■ Exercise input:
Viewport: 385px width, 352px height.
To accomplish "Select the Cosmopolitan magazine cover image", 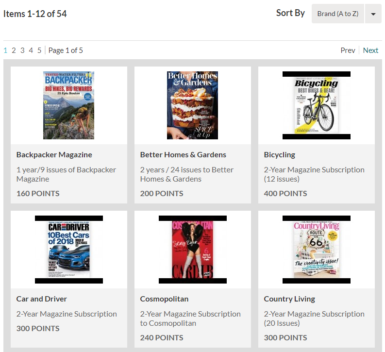I will (x=192, y=250).
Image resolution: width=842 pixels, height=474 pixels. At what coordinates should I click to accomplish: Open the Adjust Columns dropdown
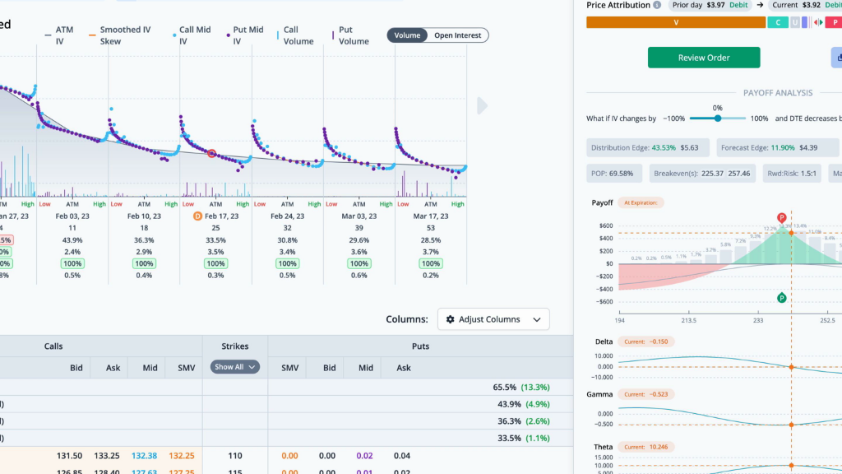tap(493, 319)
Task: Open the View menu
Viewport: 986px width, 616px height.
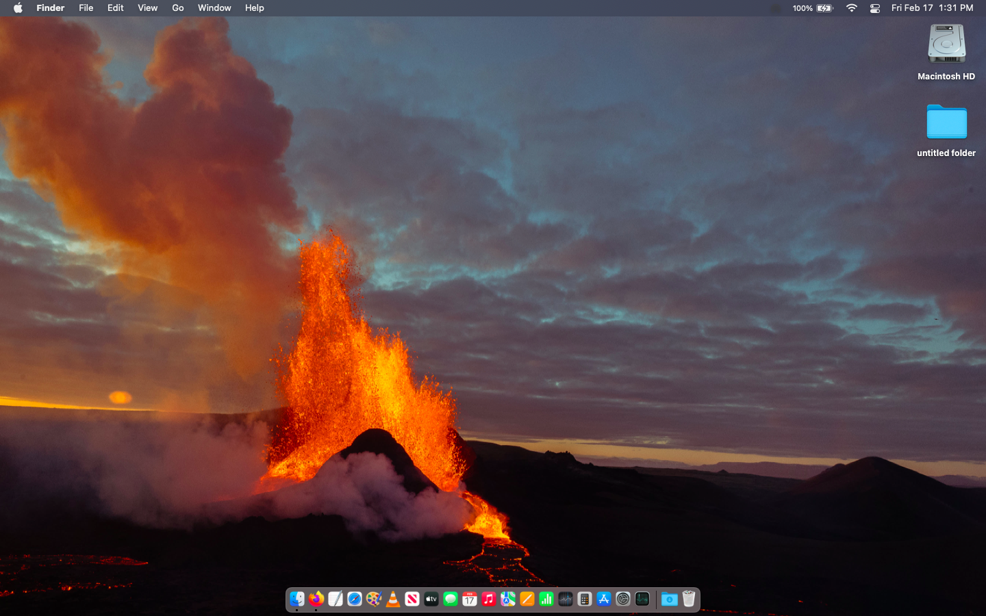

■ Exercise aim:
All the lines that hold the word "Viewport" must appear in the answer, copied from the records.

■ Exercise response:
Viewport: 385px width, 352px height.
Viewport: 986px width, 616px height.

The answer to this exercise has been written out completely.